While it's true that operations in isolation may have an insignificant impact on a program's overall runtime, the relevance of benchmarks emerges when these operations are performed repeatedly. This includes cases where the operation is called in a for-loop or embedded in iterative computations (e.g., solving systems of equations or optimizing functions). In these situations, small differences in timing are amplified, as they are replicated hundreds, thousands, or even millions of times.
To illustrate this matter, let's consider a specific example. Suppose we want to double each element of a vector x, and then calculate their sum. In the following, we'll compare two different approaches to accomplish this task. Both methods produce the same result.
The first method will be based on sum(2 .* x), with x treated as a global variable. As we'll discuss in later sections, this approach is inefficient. A more performant alternative is given by sum(a -> 2 * a, x), where x is passed as a function argument. The measured runtimes of each approach are as follows.
x = rand(100_000)
foo() = sum(2 .* x) 35.519 μs (5 allocations: 781.37 KiB)
x = rand(100_000)
foo(x) = sum(a -> 2 * a, x) 6.393 μs (0 allocations: 0 bytes)
The results reveal that the second approach achieves a significant speedup, requiring less than 15% of the time consumed by the slower method. However, even the "slow" approach is remarkably fast when interpreted in absolute terms, completing in under 0.0001 seconds.
This pattern will be recurring in our benchmarks, where execution times are often negligible. In such cases, the relevance of our conclusions depends heavily on context. If the operation is performed only once, readability should guide the choice of implementation. Instead, if the operation is executed repeatedly, small performance differences accumulate and might become meaningful, making the faster approach a more suitable choice.

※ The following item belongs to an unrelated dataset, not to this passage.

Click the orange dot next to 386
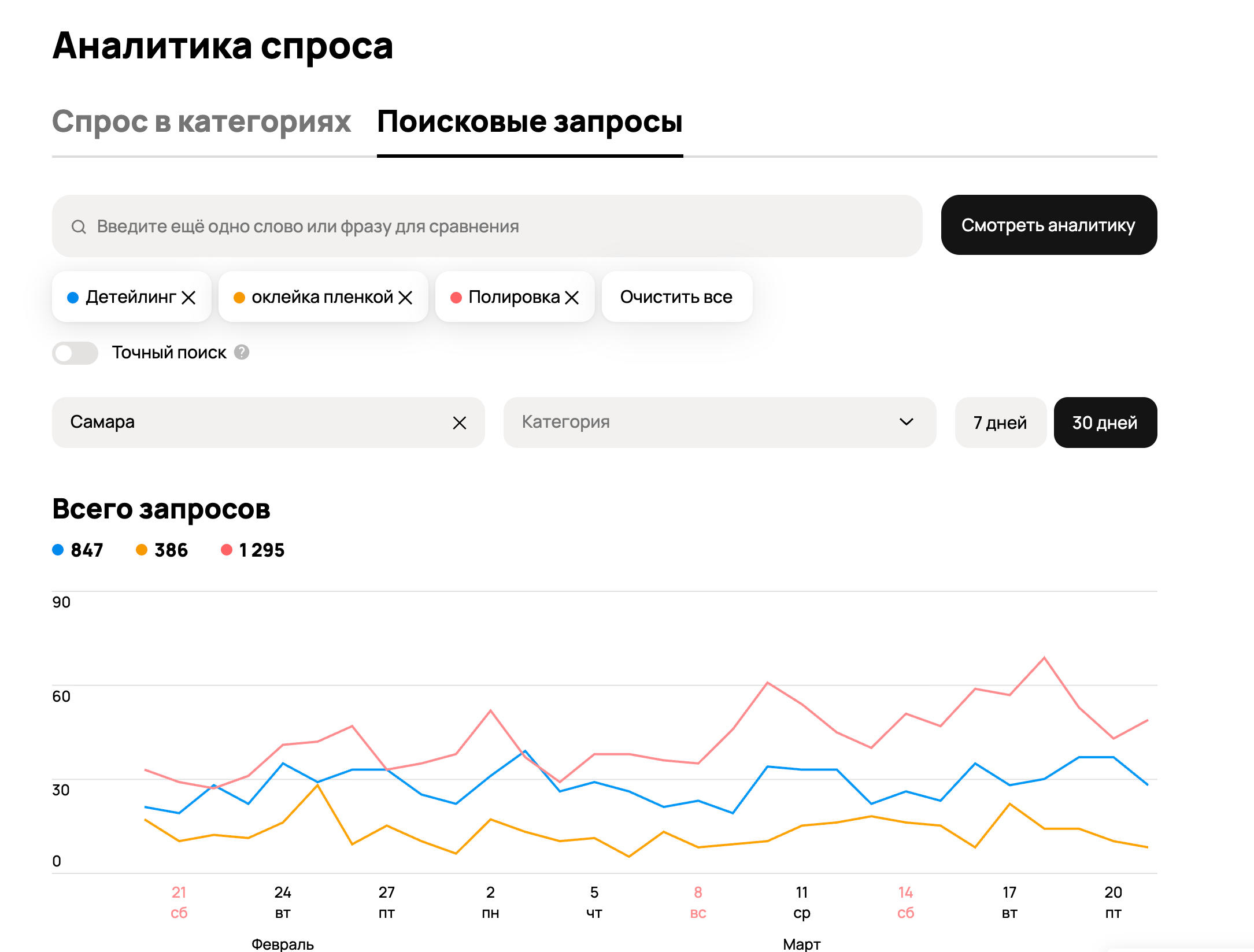 tap(142, 550)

To make this point concrete, let's place these functions inside a for-loop that runs 100,000 times. Since our sole goal is to repeat the operation, the iteration variable itself plays no role. In such cases, it's a common practice to employ a throwaway variable: a placeholder that exists only to satisfy syntax requirements, without ever being referenced. This convention signals to other programmers that the variable's value can be safely ignored. In our example, _ serves this purpose within the for-loop. It reflects that each iteration performs exactly the same operation, without depending on the for-loop index.
x = rand(100_000)
foo() = sum(2 .* x)
function replicate()
for _ in 1:100_000
foo()
end
end 5.697 s (500000 allocations: 74.52 GiB)
x = rand(100_000)
foo(x) = sum(a -> 2 * a, x)
function replicate(x)
for _ in 1:100_000
foo(x)
end
end 677.130 ms (0 allocations: 0 bytes)
The example starkly reveals the consequences of calling these functions within a for-loop. The execution time of the slow version now jumps to more than 5 seconds, while the fast version finishes in under one second. Such a stark contrast underscores the importance of optimizing functions that are executed repeatedly: even seemingly minor improvements can accumulate into pronounced performance gains.